Goal:
Recast the data starting at the line that contains "The image size" and ending at the line that contains "tap(304, 44)" as a two-column CSV with the headers input and output. Give one row per text with its answer beside it, quote every field, and replace any line breaks with spaces.

Exercise input:
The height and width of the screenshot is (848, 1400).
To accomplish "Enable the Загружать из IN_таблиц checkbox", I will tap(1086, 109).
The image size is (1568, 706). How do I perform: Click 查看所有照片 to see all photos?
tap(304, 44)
* * *
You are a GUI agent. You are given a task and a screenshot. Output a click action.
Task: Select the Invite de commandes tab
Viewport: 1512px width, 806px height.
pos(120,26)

Problem solution:
input,output
"The image size is (1568, 706). How do I perform: Click 查看所有照片 to see all photos?","tap(304, 44)"